— Work to do —
Reproduce the article below about the television series Iss Pyaar Ko Kya Naam Doon? word for word and in full.

Iss Pyaar Ko Kya Naam Doon? ( What Should We Name This Love?) is an Indian Hindi-language romantic drama television series that aired on Star Plus from 6 June 2011 to 30 November 2012. Produced by Gul Khan under 4 Lions Films, it starred Barun Sobti and Sanaya Irani. It is the first installment of the Iss Pyaar Ko Kya Naam Doon? series.

On 24 November 2015, Hotstar launched an eight episode web series, Iss Pyaar Ko Kya Naam Doon? – Ek Jashan, to extend the Iss Pyaar Ko Kya Naam Doon? storyline. Barun Sobti and Sanaya Irani reprised their respective roles as Arnav and Khushi.

Plot

The story revolves around a Delhi-based business tycoon, Arnav Singh Raizada (ASR), and a middle-class girl from Lucknow, Khushi Kumari Gupta.

Khushi stumbles into Arnav in Lucknow after mistakenly crashing one of his promotional fashion events. Arnav accuses Khushi of deliberately disrupting the show. Khushi pleads innocence. This delays her duties towards her sister Payal's wedding, which is canceled. Meanwhile, Khushi gets harassed by eve-teasers and is saved by Shyam Manohar Jha, a married man, who instantly gets attracted to her beauty and begins to pursue Khushi romantically. Rebuked by society, Khushi's adoptive parents decide to send Payal and Khushi to live with their paternal aunt in Delhi. Khushi is adopted as her parents had died in a car crash when she was young. Her maternal aunt and uncle had decided to take them in.

The two sisters arrive in Delhi to live with their aunt. Upon traveling on a scooter, she bumps into Arnav’s car. He challenges her to pay for the damage, and Khushi accepts. She goes on to sell Lucknow's indigenous Chikankaari sarees to pay for Arnav's broken car, and she ends up at his house, Shantivan, by mistake. She meets Arnav's sister, Anjali, and their maternal grandmother, Devyani Devi, fondly called Naani. Both of them take an instant liking to the lively and cheerful Khushi as she reminds them of their hometown Lucknow. She successfully sells her sarees and gets an even bigger order from them, only to be falsely framed by Arnav's aunt, Manorama, to have sold torn sarees. Thus, she loses the order and finds herself unable to gather the money to pay Arnav for the car damages.

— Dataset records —
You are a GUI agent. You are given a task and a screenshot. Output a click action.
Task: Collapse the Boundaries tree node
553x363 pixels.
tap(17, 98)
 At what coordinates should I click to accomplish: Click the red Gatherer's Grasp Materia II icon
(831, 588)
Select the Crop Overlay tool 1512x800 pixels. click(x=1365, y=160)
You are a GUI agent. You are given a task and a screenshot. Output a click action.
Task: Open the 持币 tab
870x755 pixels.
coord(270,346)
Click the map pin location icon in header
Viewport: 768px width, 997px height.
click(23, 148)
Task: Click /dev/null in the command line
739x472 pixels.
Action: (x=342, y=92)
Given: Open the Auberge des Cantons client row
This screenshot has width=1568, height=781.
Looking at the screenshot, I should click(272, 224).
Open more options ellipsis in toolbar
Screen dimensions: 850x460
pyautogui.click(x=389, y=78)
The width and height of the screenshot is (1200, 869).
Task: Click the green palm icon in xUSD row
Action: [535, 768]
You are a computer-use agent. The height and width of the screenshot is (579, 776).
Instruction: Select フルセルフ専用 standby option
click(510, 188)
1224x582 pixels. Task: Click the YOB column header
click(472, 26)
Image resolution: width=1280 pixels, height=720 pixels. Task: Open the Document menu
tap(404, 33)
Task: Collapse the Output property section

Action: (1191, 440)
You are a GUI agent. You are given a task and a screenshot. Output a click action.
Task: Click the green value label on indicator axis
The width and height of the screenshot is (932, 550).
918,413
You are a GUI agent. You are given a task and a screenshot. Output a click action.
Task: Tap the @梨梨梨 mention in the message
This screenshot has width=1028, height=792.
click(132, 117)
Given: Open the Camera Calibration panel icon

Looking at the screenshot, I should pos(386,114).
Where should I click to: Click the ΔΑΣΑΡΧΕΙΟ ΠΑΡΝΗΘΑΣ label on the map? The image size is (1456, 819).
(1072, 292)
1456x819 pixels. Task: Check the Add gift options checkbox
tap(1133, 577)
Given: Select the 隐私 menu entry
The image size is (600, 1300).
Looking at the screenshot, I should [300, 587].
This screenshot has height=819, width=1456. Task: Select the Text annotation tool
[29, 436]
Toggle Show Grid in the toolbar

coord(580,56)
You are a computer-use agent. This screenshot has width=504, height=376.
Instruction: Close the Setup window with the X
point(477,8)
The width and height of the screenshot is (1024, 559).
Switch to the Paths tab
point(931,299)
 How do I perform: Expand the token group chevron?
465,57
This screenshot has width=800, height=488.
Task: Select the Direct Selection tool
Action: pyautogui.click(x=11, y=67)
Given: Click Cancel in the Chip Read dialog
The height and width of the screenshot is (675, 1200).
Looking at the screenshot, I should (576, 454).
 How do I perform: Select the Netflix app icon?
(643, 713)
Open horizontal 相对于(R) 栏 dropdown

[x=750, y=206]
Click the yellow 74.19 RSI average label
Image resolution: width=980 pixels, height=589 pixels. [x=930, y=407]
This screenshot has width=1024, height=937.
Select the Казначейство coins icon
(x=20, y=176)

— Solution for this exercise —
Iss Pyaar Ko Kya Naam Doon? ( What Should We Name This Love?) is an Indian Hindi-language romantic drama television series that aired on Star Plus from 6 June 2011 to 30 November 2012. Produced by Gul Khan under 4 Lions Films, it starred Barun Sobti and Sanaya Irani. It is the first installment of the Iss Pyaar Ko Kya Naam Doon? series.

On 24 November 2015, Hotstar launched an eight episode web series, Iss Pyaar Ko Kya Naam Doon? – Ek Jashan, to extend the Iss Pyaar Ko Kya Naam Doon? storyline. Barun Sobti and Sanaya Irani reprised their respective roles as Arnav and Khushi.

Plot

The story revolves around a Delhi-based business tycoon, Arnav Singh Raizada (ASR), and a middle-class girl from Lucknow, Khushi Kumari Gupta.

Khushi stumbles into Arnav in Lucknow after mistakenly crashing one of his promotional fashion events. Arnav accuses Khushi of deliberately disrupting the show. Khushi pleads innocence. This delays her duties towards her sister Payal's wedding, which is canceled. Meanwhile, Khushi gets harassed by eve-teasers and is saved by Shyam Manohar Jha, a married man, who instantly gets attracted to her beauty and begins to pursue Khushi romantically. Rebuked by society, Khushi's adoptive parents decide to send Payal and Khushi to live with their paternal aunt in Delhi. Khushi is adopted as her parents had died in a car crash when she was young. Her maternal aunt and uncle had decided to take them in.

The two sisters arrive in Delhi to live with their aunt. Upon traveling on a scooter, she bumps into Arnav’s car. He challenges her to pay for the damage, and Khushi accepts. She goes on to sell Lucknow's indigenous Chikankaari sarees to pay for Arnav's broken car, and she ends up at his house, Shantivan, by mistake. She meets Arnav's sister, Anjali, and their maternal grandmother, Devyani Devi, fondly called Naani. Both of them take an instant liking to the lively and cheerful Khushi as she reminds them of their hometown Lucknow. She successfully sells her sarees and gets an even bigger order from them, only to be falsely framed by Arnav's aunt, Manorama, to have sold torn sarees. Thus, she loses the order and finds herself unable to gather the money to pay Arnav for the car damages.